Exercise >> Of the entries below, return exactly those lines that fall between the one containing "The image size is (784, 1564)." and the one containing "Task: Adjust the Rotation Speed drag value", the two end lines included.

Data provided >>
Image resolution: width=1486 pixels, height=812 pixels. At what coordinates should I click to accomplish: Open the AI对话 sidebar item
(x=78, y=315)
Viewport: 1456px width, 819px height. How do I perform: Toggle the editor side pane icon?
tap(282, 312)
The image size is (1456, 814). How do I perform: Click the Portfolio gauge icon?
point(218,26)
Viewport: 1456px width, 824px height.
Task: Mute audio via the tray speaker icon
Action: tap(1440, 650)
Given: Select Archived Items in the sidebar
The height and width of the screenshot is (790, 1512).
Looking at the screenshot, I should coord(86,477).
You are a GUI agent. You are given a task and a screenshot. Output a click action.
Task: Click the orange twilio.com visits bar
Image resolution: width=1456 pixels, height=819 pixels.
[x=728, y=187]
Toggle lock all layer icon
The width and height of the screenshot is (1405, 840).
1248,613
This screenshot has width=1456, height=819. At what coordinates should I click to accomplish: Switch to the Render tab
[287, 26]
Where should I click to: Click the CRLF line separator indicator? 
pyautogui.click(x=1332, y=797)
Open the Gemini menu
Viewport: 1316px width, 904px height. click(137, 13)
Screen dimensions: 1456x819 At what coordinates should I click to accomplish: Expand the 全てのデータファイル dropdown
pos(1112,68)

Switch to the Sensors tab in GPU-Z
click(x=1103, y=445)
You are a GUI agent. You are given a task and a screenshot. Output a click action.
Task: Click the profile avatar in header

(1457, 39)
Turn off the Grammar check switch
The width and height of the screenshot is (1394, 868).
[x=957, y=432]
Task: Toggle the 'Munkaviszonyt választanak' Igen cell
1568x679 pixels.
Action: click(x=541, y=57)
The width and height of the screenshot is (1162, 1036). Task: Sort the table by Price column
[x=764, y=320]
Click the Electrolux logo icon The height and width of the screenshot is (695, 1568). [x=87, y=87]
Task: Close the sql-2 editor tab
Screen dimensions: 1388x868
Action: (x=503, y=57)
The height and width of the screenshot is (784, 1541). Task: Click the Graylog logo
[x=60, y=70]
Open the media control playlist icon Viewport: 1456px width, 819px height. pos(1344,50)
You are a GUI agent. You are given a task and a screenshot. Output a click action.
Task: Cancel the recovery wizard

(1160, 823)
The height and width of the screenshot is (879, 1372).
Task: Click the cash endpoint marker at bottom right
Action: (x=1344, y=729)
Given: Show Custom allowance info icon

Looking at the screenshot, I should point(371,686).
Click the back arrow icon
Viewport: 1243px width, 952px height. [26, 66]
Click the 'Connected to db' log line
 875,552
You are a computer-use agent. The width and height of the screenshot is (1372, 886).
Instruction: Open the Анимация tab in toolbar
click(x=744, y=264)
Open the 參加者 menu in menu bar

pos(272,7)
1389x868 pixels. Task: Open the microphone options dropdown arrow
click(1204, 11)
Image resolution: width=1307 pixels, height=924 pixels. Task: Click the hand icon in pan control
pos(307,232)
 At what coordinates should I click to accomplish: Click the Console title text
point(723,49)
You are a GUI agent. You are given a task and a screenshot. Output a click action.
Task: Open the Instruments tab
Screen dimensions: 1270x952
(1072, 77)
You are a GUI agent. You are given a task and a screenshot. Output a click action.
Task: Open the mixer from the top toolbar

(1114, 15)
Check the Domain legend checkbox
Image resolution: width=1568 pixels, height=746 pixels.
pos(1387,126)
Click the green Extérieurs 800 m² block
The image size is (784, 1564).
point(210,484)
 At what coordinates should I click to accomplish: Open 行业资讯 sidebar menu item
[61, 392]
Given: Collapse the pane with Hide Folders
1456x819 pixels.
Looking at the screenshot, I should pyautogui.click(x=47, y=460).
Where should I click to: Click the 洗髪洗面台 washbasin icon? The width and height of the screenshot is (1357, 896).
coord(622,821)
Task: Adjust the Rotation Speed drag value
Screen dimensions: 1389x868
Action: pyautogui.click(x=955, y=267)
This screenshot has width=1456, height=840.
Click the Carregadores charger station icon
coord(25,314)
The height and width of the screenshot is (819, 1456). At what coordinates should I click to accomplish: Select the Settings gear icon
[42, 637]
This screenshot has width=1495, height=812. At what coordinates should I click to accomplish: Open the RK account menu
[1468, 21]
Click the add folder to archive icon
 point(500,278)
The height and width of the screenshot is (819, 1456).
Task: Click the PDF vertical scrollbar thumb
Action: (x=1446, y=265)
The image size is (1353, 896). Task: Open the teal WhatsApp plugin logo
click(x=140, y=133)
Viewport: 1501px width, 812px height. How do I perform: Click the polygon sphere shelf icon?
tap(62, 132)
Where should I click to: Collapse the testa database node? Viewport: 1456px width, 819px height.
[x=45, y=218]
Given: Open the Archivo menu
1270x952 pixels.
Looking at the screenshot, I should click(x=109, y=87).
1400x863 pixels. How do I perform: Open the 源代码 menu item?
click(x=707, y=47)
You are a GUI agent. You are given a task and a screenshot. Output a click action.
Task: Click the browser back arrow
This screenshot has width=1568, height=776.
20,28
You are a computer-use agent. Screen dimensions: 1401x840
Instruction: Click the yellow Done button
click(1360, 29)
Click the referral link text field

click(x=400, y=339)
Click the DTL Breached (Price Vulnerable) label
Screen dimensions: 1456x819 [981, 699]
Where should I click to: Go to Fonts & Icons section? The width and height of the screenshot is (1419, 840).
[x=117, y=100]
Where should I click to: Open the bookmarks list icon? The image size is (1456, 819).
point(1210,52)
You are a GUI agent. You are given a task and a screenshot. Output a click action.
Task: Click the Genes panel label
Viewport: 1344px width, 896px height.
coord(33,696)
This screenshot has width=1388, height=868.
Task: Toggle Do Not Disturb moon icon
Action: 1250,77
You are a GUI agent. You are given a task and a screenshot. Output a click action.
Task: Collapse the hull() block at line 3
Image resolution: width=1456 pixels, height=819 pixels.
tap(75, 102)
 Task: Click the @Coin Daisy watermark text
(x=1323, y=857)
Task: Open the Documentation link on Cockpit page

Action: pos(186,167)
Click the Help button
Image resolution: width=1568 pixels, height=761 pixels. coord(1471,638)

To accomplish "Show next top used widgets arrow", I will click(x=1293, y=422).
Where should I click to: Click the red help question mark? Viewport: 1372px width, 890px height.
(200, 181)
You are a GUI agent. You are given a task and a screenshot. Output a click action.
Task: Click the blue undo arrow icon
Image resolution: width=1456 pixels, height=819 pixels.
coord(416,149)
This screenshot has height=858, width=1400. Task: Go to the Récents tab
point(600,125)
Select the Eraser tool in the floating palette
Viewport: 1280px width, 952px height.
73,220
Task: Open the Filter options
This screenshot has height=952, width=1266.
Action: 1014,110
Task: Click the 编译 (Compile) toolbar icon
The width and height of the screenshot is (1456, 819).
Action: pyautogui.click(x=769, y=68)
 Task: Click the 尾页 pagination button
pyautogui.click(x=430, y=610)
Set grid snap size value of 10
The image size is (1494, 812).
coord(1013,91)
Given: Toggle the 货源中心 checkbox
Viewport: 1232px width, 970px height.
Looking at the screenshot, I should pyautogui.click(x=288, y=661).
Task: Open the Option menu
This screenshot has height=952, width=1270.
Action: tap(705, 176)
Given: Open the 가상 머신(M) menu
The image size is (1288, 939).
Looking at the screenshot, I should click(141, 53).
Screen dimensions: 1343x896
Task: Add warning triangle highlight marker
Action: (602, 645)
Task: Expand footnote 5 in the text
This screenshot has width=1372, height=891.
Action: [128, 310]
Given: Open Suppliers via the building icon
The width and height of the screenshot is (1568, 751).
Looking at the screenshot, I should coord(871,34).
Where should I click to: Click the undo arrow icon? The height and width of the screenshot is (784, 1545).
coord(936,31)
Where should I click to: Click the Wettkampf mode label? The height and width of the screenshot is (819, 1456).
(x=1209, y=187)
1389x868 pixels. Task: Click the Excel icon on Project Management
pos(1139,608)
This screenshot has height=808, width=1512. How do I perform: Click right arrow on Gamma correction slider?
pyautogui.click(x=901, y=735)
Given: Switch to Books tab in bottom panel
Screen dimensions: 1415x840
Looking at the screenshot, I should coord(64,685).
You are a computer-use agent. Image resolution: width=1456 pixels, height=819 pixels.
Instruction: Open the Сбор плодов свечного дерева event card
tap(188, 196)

Task solution >>
The image size is (784, 1564).
point(210,484)
 At what coordinates should I click to accomplish: Open 行业资讯 sidebar menu item
[61, 392]
Given: Collapse the pane with Hide Folders
1456x819 pixels.
Looking at the screenshot, I should pyautogui.click(x=47, y=460).
Where should I click to: Click the 洗髪洗面台 washbasin icon? The width and height of the screenshot is (1357, 896).
coord(622,821)
Task: Adjust the Rotation Speed drag value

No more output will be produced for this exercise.